Aber bis diese Frage akut wird, folgen sie der Frau aus der Uckermark. Angela Merkels Rede ist über weite Strecken derart ereignisarm, dass man sich fragt, wie es um ihren Machtanspruch tatsächlich bestellt sein mag. Soziale Marktwirtschaft, gesellschaftliche Identität, innere Sicherheit – über eine sehr lange Strecke arbeitet sie die Brot-und-Butter-Themen der CDU ab. Der Applaus ist freundlich. Doch es fehlt die Begeisterung.

Die stellt sich erst – und dann auch nur kurz – ein, als Angela Merkel ihre Beweggründe für ihre erneute Kandidatur darlegt, sowohl als Kanzlerkandidatin als auch als Parteivorsitzende. „Du musst, du musst, du musst erneut antreten“, hätten ihr viele gesagt. Das habe sie gefreut, „das Gegenteil wäre auch nicht schön gewesen“, frotzelte sie. Aber: „Ihr müsst, ihr müsst, ihr müsst mir helfen“, bittet sie nun ihre Partei. Es ist einer dieser ganz wenigen Momente, in denen der Applaus fast stürmisch wird.
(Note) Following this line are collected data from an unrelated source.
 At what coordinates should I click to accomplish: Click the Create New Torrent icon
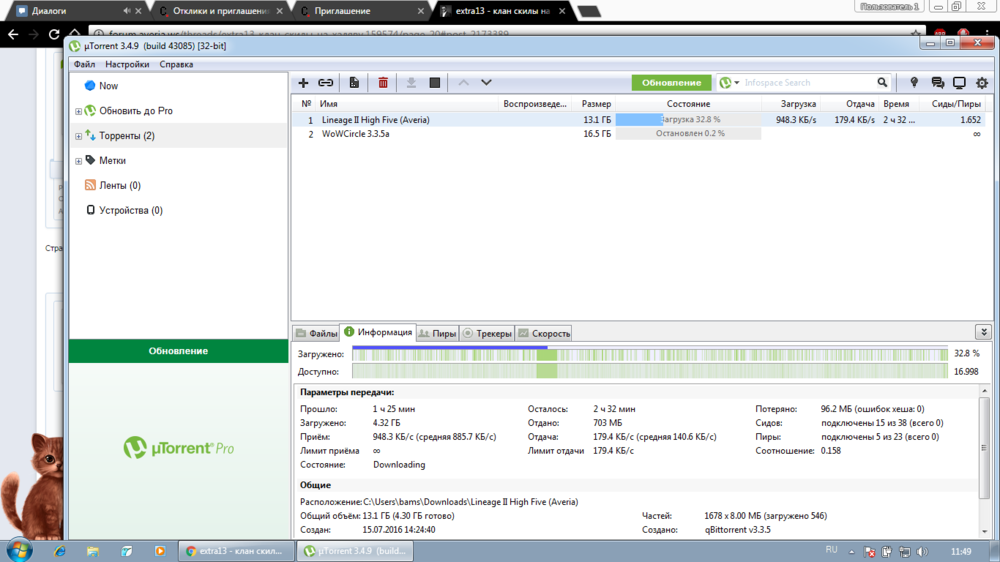coord(354,83)
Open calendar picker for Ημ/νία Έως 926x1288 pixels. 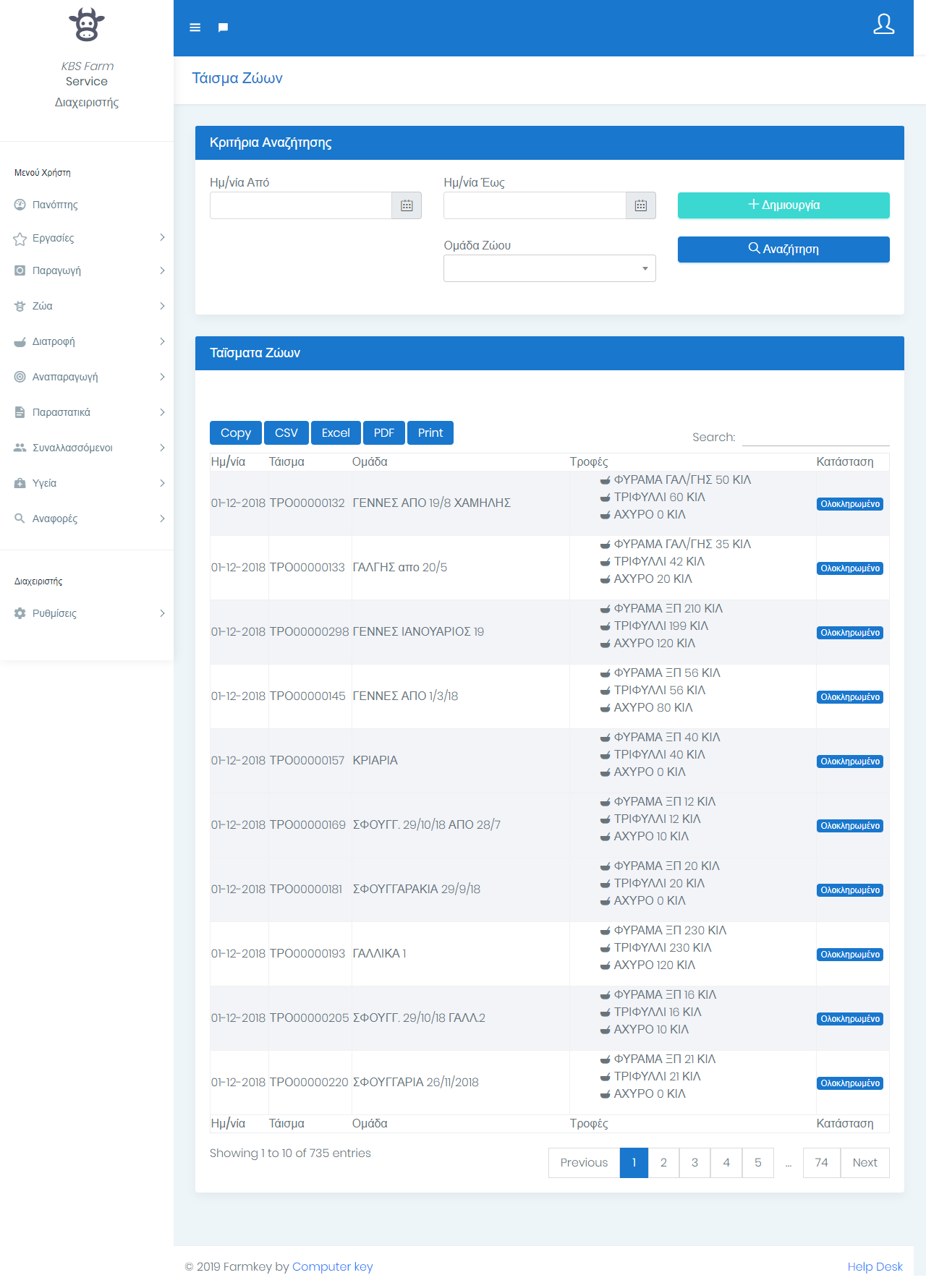640,205
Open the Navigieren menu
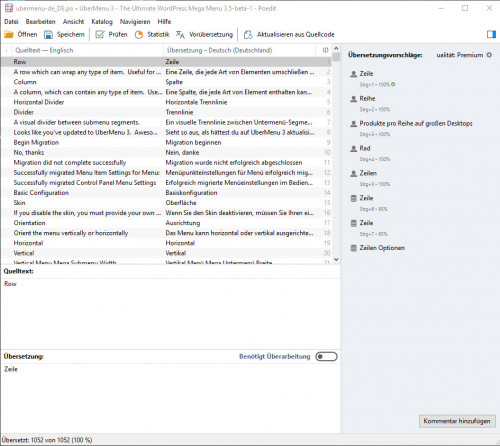This screenshot has height=446, width=500. (135, 22)

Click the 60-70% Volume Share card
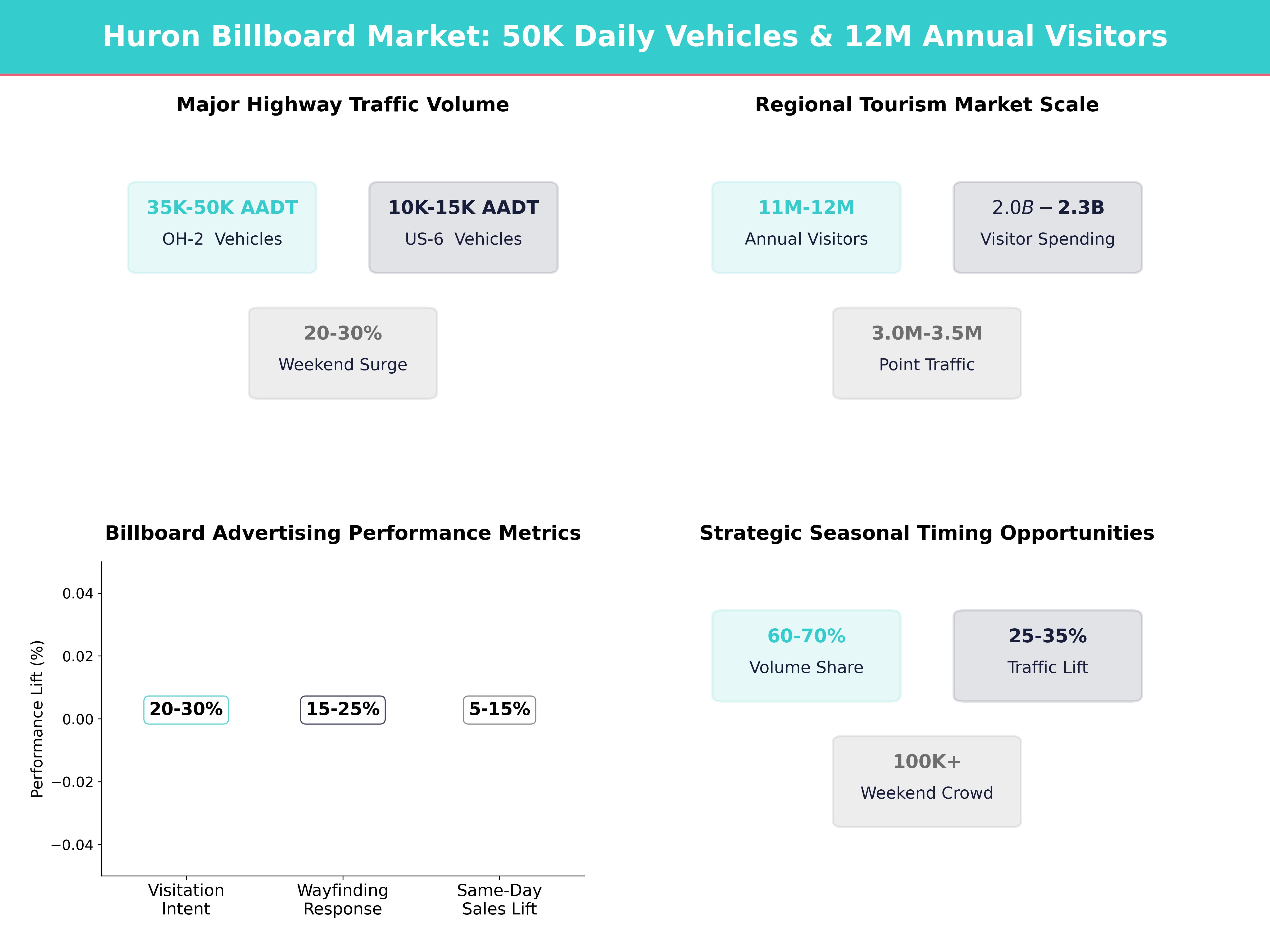[806, 655]
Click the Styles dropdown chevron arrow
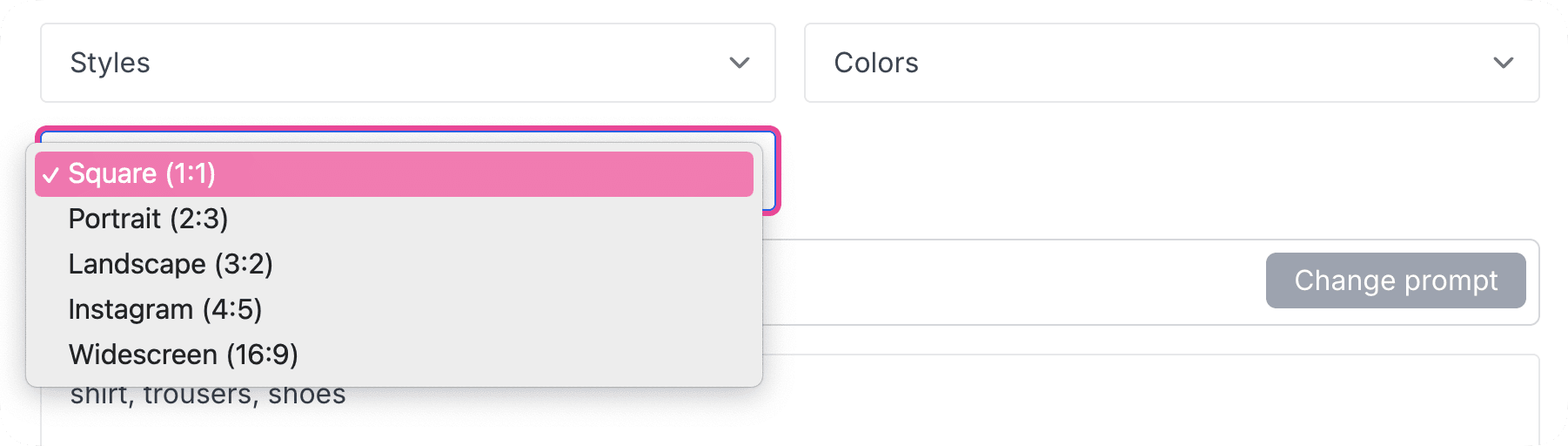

Durchaus bemerkenswert ist, dass Merkel so offensichtlich zum Teilen von Verantwortung bereit ist, dass sie gar um Unterstützung bittet. „Ich habe euch einiges zugemutet, das weiß ich sehr wohl“, duzt sie ihre Parteifreunde an. Sie sei bereit, im Wahlkampf neue Antworten auf neue Fragen zu geben. Gleichwohl werde sie „nicht über jedes Stöckchen springen, das mir hingehalten wird“. Das klingt fast wagemutig und nach einem bewegten Wahljahr.

Am Ende verweigert ihr jedeR Zehnte im Saal die Stimme. Noch immer ist Merkel alternativlos in ihrer Partei. Mit Betonung auf noch.